### TEXT BLOCK

His aides say he is following his own gyroscope, and there is something to that; he did go to Washington in 1973 as a liberal. But conservatives like Lance Morrow, writing in The Wall Street Journal, worry that Mr. Biden — who he says "didn't lay a glove on history in his four decades in the Senate" — is vulnerable to reacting "to the surprise of waking up in the White House by pandering to the flashiest ideas of the young people and their hero Bernie Sanders."

There can be no doubt that there is some truth to that, too. The practice of politics as the art of the possible requires a political figure to practice the art of the plausible. It was not plausible for Mr. Biden, for all his centrist instincts, to hold together the Democratic coalition that desperately wanted to dethrone Donald J. Trump without embracing ideas from the most vocal wing of his own party.

In her book "Persist," to be published only days from now, Sen. Elizabeth Warren of Massachusetts writes: "As a candidate, Joe Biden may not have looked like a progressive firebrand, but he and Kamala Harris ran a campaign promising the most aggressive economic, social and racial changes in U.S. history."

FDR as president had no affinity for — and later battled furiously against —  the Southern conservatives, but then, to his historical disgrace, turned a blind eye to their segregationist views. Conversely, John F. Kennedy was no ardent integrationist, but the moral imperative of the Rev. Martin Luther King Jr. and his movement prompted him, in the last June of his life, to issue a clarion call for justice, having done for himself what he bid Americans to do when the University of Alabama refused to admit two Black students: "I hope that every American, regardless of where he lives, will stop and examine his conscience about this and other related incidents."

Last week some progressive Democrats met with White House officials in an effort to make the child tax credit that was increased as a response to the pandemic permanent rather than have it expire next year. That alone is no suggestion that a certain wing of the president's party is exercising undue influence; no less a Trump-supporting conservative than GOP Sen. Josh Hawley of Missouri has a family tax credit plan of his own. Besides, presidents often consult with members of Congress as they shape their proposals. This is inherent in the old chestnut of 1950s civics classes stipulating that a president proposes and the Congress disposes. This sort of consultation simply makes that disposal more efficient.

— Is all Mr. Biden's spending — and the increased role government will play in the economy and national culture — what the people really want?

### MATERIAL SHOWN
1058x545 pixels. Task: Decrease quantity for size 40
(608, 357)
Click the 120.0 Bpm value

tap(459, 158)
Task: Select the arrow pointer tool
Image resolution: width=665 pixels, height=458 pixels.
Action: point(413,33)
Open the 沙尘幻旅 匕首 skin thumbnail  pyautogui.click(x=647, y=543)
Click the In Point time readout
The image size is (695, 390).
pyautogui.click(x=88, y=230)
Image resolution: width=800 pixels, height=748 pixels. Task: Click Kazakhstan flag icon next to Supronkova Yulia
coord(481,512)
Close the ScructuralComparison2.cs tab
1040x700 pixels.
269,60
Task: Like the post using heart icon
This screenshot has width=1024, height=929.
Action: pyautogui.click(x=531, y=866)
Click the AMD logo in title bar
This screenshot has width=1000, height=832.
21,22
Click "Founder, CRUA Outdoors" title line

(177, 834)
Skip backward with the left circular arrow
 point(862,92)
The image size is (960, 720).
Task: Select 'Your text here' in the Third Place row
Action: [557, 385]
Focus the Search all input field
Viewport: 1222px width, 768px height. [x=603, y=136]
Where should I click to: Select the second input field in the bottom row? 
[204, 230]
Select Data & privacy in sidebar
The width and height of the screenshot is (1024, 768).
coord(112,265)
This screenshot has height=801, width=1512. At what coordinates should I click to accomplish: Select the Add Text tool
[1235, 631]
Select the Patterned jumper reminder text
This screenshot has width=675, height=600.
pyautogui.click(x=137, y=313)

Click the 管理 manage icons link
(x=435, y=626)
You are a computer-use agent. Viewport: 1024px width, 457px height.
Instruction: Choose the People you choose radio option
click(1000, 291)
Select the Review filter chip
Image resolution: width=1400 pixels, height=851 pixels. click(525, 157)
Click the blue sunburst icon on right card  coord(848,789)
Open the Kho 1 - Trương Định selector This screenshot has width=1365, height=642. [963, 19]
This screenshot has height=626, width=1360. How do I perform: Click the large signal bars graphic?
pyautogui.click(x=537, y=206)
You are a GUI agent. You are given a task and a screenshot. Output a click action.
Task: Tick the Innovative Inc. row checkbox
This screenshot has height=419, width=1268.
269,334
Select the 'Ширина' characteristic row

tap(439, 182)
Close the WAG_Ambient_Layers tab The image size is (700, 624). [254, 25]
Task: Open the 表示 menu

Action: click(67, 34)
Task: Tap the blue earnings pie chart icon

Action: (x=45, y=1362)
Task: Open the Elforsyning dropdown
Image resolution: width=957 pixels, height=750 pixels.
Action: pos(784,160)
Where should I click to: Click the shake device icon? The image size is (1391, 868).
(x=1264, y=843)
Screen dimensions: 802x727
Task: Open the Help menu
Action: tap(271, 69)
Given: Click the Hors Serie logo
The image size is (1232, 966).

### PROBLEM STATEMENT
In the passage on Joe Biden's presidency, what were the progressive Democrats who met with White House officials trying to do?

### TASK ANSWER
They were trying to make the child tax credit, which had been increased in response to the pandemic, permanent rather than have it expire next year.